◆ Task material
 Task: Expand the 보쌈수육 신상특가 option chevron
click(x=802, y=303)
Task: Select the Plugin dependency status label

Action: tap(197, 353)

* * *

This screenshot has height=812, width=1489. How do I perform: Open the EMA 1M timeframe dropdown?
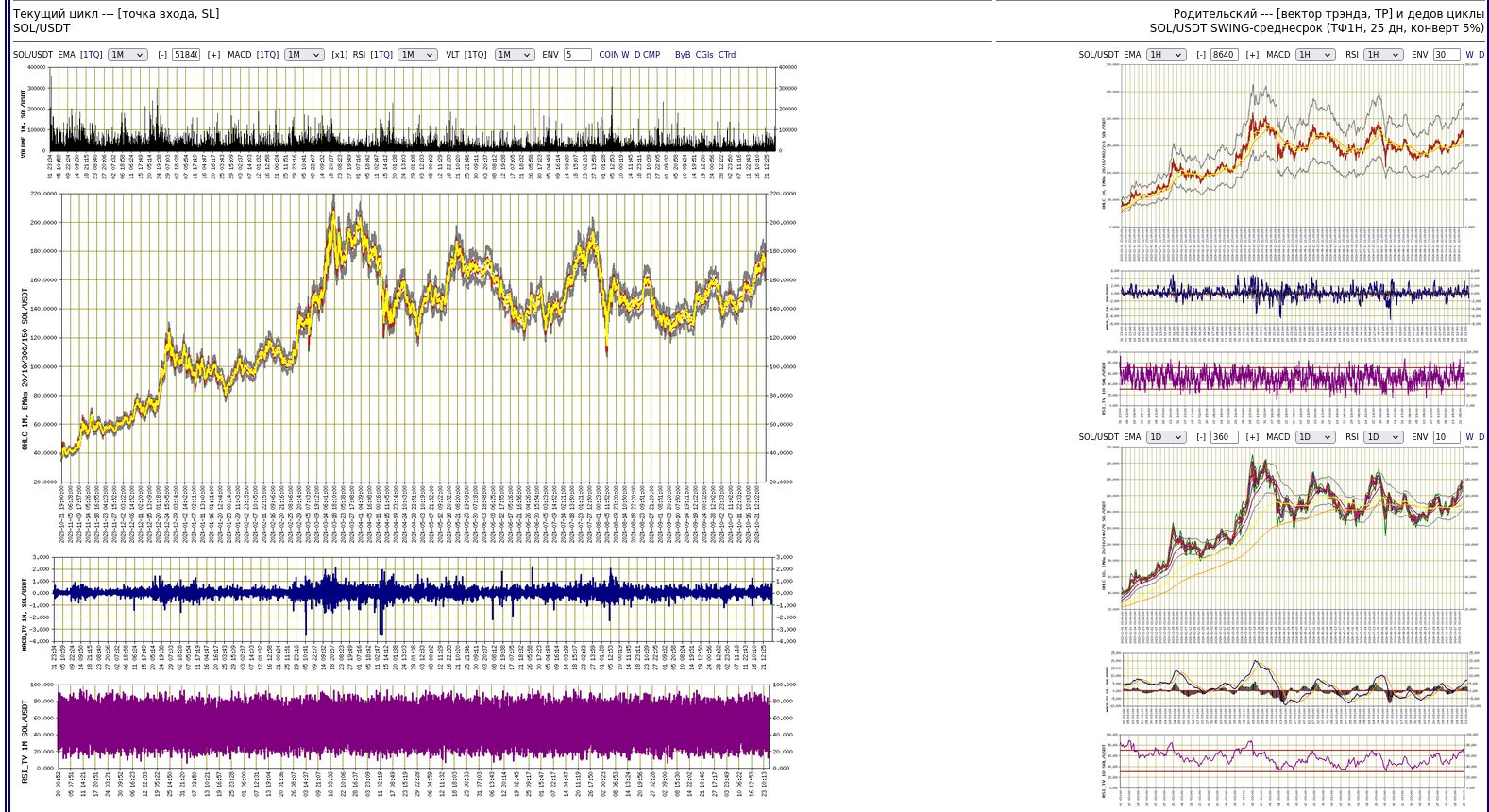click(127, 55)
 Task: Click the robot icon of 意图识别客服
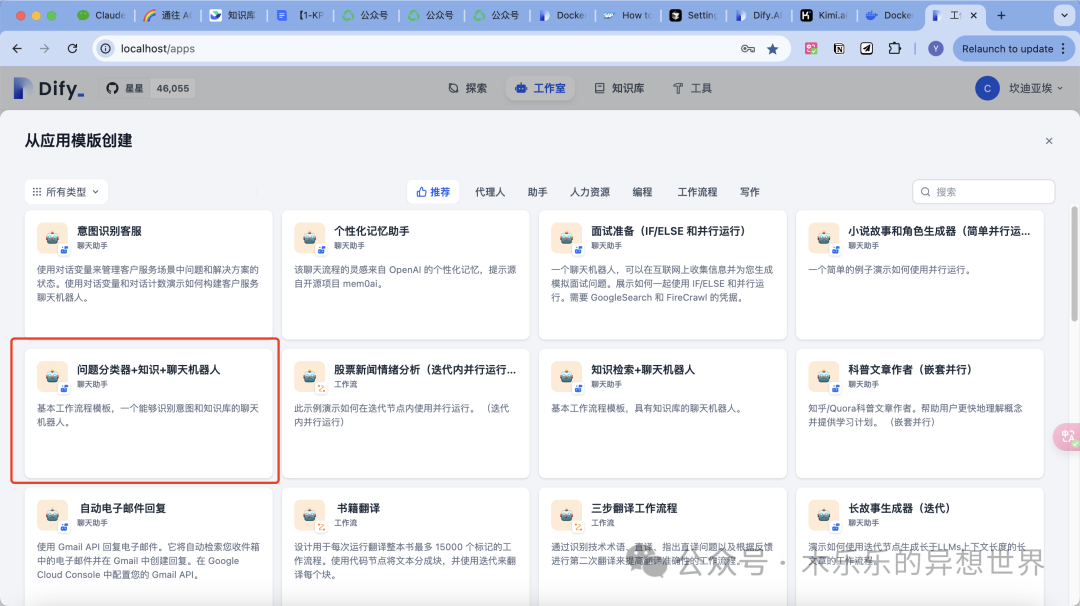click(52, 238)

◆ Task details
Please turn everything from the line containing "Task: Expand the 보쌈수육 신상특가 option chevron" down to the line containing "Action: tap(197, 353)" into a Markdown table with the columns Row and Line, numbering each row and leaving out blank lines.

◆ Reply to the exercise
| Row | Line |
|---|---|
| 1 |  Task: Expand the 보쌈수육 신상특가 option chevron |
| 2 | click(x=802, y=303) |
| 3 | Task: Select the Plugin dependency status label |
| 4 | Action: tap(197, 353) |